> [Work instructions]
When you return the entries, keep every word and mark exactly as it is.

Collected data:
◆ ◆ ◆

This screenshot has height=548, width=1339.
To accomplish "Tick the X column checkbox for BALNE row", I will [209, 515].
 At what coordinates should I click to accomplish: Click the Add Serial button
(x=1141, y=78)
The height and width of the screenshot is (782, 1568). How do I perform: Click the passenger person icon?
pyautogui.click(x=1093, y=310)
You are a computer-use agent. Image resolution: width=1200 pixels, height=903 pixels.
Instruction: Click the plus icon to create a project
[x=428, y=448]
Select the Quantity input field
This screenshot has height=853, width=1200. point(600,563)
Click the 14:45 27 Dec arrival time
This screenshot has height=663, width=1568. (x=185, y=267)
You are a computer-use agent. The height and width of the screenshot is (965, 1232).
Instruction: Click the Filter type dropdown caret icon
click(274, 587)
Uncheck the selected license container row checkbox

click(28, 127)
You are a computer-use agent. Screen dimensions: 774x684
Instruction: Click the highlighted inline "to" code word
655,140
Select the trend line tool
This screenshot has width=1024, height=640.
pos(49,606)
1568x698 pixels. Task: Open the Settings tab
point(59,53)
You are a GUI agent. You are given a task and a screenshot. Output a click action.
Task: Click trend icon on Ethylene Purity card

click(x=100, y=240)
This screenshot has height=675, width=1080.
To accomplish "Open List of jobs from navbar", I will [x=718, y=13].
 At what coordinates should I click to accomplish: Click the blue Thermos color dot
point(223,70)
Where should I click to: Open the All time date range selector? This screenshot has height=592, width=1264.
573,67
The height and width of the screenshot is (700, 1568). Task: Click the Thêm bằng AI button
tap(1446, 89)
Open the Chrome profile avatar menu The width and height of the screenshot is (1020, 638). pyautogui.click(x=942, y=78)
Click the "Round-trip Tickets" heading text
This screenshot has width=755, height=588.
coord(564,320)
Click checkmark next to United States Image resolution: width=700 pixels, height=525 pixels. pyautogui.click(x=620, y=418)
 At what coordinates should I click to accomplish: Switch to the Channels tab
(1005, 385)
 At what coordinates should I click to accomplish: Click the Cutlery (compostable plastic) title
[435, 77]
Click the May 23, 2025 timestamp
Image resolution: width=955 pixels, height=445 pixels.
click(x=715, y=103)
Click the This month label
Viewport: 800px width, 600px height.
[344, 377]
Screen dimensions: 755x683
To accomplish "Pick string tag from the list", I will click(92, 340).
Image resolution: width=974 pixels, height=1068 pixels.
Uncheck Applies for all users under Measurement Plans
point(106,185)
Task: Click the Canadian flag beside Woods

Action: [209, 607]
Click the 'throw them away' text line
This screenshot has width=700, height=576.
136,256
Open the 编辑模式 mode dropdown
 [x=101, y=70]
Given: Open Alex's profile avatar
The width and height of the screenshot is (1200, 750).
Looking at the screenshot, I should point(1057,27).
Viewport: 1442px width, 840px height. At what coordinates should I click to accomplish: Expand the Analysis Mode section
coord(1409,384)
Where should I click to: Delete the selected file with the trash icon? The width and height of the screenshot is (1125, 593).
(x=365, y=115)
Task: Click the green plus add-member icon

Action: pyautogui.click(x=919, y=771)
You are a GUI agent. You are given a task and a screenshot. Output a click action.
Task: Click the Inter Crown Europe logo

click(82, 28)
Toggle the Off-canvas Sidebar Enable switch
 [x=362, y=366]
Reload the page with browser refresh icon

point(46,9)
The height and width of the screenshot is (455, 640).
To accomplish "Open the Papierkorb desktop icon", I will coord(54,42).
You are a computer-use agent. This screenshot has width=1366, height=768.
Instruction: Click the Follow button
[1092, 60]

◆ ◆ ◆

> [Answer for the task]
This screenshot has height=548, width=1339.
To accomplish "Tick the X column checkbox for BALNE row", I will [209, 515].
 At what coordinates should I click to accomplish: Click the Add Serial button
(x=1141, y=78)
The height and width of the screenshot is (782, 1568). How do I perform: Click the passenger person icon?
pyautogui.click(x=1093, y=310)
You are a computer-use agent. Image resolution: width=1200 pixels, height=903 pixels.
Instruction: Click the plus icon to create a project
[x=428, y=448]
Select the Quantity input field
This screenshot has height=853, width=1200. point(600,563)
Click the 14:45 27 Dec arrival time
This screenshot has height=663, width=1568. (x=185, y=267)
You are a computer-use agent. The height and width of the screenshot is (965, 1232).
Instruction: Click the Filter type dropdown caret icon
click(274, 587)
Uncheck the selected license container row checkbox

click(28, 127)
You are a computer-use agent. Screen dimensions: 774x684
Instruction: Click the highlighted inline "to" code word
655,140
Select the trend line tool
This screenshot has width=1024, height=640.
pos(49,606)
1568x698 pixels. Task: Open the Settings tab
point(59,53)
You are a GUI agent. You are given a task and a screenshot. Output a click action.
Task: Click trend icon on Ethylene Purity card

click(x=100, y=240)
This screenshot has height=675, width=1080.
To accomplish "Open List of jobs from navbar", I will [x=718, y=13].
 At what coordinates should I click to accomplish: Click the blue Thermos color dot
point(223,70)
Where should I click to: Open the All time date range selector? This screenshot has height=592, width=1264.
573,67
The height and width of the screenshot is (700, 1568). Task: Click the Thêm bằng AI button
tap(1446, 89)
Open the Chrome profile avatar menu The width and height of the screenshot is (1020, 638). pyautogui.click(x=942, y=78)
Click the "Round-trip Tickets" heading text
This screenshot has width=755, height=588.
coord(564,320)
Click checkmark next to United States Image resolution: width=700 pixels, height=525 pixels. pyautogui.click(x=620, y=418)
 At what coordinates should I click to accomplish: Switch to the Channels tab
(1005, 385)
 At what coordinates should I click to accomplish: Click the Cutlery (compostable plastic) title
[435, 77]
Click the May 23, 2025 timestamp
Image resolution: width=955 pixels, height=445 pixels.
click(x=715, y=103)
Click the This month label
Viewport: 800px width, 600px height.
[344, 377]
Screen dimensions: 755x683
To accomplish "Pick string tag from the list", I will click(92, 340).
Image resolution: width=974 pixels, height=1068 pixels.
Uncheck Applies for all users under Measurement Plans
point(106,185)
Task: Click the Canadian flag beside Woods

Action: [209, 607]
Click the 'throw them away' text line
This screenshot has width=700, height=576.
136,256
Open the 编辑模式 mode dropdown
 [x=101, y=70]
Given: Open Alex's profile avatar
The width and height of the screenshot is (1200, 750).
Looking at the screenshot, I should point(1057,27).
Viewport: 1442px width, 840px height. At what coordinates should I click to accomplish: Expand the Analysis Mode section
coord(1409,384)
Where should I click to: Delete the selected file with the trash icon? The width and height of the screenshot is (1125, 593).
(x=365, y=115)
Task: Click the green plus add-member icon

Action: pyautogui.click(x=919, y=771)
You are a GUI agent. You are given a task and a screenshot. Output a click action.
Task: Click the Inter Crown Europe logo

click(82, 28)
Toggle the Off-canvas Sidebar Enable switch
 [x=362, y=366]
Reload the page with browser refresh icon

point(46,9)
The height and width of the screenshot is (455, 640).
To accomplish "Open the Papierkorb desktop icon", I will coord(54,42).
You are a computer-use agent. This screenshot has width=1366, height=768.
Instruction: Click the Follow button
[1092, 60]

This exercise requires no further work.